Beveridge’s comment was welcome news to the Olmsted Linear Park Alliance, the group that has spearheaded the rehabilitation and preservation of the park. This winter, the implementation phase of the decade-plus project will be complete, and OLPA is throwing a party to celebrate.
In what promises to be the neighborhood party of 2011, the “Dream in Green” gala will be held on Sunday, March 6, 2011, from 7p.m. to 10p.m. at the Fernbank Museum of Natural History. Co-chairs Rhonda Mullen and Claire Sterk promise an evening to remember with chances to connect with neighbors and park lovers, listen to live jazz, and sample delectable hors d’oeuvres and signature cocktails. Both a live and silent auction will feature beach and mountain getaways such as a weekend at the Grand Bohemian Hotel in Asheville (across from the Biltmore grounds, which Olmsted also designed)—along with fine art, rare wines, roundtrip airline tickets, and more.

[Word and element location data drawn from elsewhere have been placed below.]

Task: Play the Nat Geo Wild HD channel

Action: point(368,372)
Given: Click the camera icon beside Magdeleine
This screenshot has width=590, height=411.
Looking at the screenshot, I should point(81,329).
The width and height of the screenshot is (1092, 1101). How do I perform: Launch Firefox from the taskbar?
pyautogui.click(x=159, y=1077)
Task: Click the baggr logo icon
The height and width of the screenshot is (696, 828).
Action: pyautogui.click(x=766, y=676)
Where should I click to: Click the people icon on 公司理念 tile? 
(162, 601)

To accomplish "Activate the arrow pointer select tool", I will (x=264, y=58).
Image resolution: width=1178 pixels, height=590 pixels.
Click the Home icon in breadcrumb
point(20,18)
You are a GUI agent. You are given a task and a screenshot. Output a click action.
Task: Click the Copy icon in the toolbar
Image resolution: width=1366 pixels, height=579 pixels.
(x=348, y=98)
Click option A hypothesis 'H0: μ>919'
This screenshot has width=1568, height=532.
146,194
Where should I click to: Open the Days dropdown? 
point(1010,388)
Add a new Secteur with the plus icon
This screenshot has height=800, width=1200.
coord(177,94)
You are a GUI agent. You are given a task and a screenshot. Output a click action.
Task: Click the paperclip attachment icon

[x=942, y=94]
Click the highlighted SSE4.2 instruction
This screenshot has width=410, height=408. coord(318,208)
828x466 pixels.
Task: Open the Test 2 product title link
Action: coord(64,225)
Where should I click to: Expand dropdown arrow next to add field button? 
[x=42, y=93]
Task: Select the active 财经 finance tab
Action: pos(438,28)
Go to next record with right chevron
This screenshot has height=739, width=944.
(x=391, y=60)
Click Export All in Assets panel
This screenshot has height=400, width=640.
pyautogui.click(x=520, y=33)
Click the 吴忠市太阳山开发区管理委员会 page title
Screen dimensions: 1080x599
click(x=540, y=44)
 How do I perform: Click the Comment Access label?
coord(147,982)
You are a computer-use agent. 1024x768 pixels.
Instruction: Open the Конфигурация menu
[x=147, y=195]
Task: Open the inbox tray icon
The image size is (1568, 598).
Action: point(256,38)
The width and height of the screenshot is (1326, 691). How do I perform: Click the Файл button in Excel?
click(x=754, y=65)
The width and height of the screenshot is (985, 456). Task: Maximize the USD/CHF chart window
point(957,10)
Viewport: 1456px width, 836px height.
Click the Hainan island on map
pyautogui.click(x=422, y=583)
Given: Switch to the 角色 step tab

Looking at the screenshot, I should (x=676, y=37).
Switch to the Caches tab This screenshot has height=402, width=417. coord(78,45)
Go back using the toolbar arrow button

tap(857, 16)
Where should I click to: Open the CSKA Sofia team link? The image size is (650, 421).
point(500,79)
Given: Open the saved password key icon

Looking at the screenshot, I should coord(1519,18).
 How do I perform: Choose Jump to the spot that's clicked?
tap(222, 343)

Atlanta-based landscape architect Spencer Tunnell, who has interpreted Olmsted’s original 1904 plans for OLPA, sees the evolution of his work over the past 13 years as paralleling OLPA itself. Tunnell started his designs on the northernmost segments of the park by filling out Olmsted’s detailed plans for Springdale, Virgilee, and Oak Grove parks. He established vistas, articulated high points, and made modifications when necessary to accommodate the widening of Ponce de Leon Avenue, which runs alongside the park sections. In Deepdene, his work broadened to interpret Olmsted’s intent in the largely conceptual drawings the master architect made. One guiding principal that inspired Tunnell was Olmsted’s vision to capture a resource—a forest preserve—to set aside for the future.
During these same years, OLPA has grown from an organization dedicated to the implementation of plantings, hardscapes, and natural habitats to one with a broader vision. Now the group turns to building an endowment that will be create a lasting legacy for the park—even becoming a springboard for other community-building efforts.
“Olmsted knew intuitively that green space and parks make us happy,” says Tunnell. “He knew the importance of preserving land for the future, to save something undeveloped. He knew that this place could spur the Platonic ideal and become a place to study, play, come together, reflect, and be calm in the midst of our busy-ness. One hundred years later, that dream has come true.”
OLPA President Kirk Elifson echoes Tunnell’s sentiment: “The Olmsted Park is a legacy for all Atlantans, now and in the future.”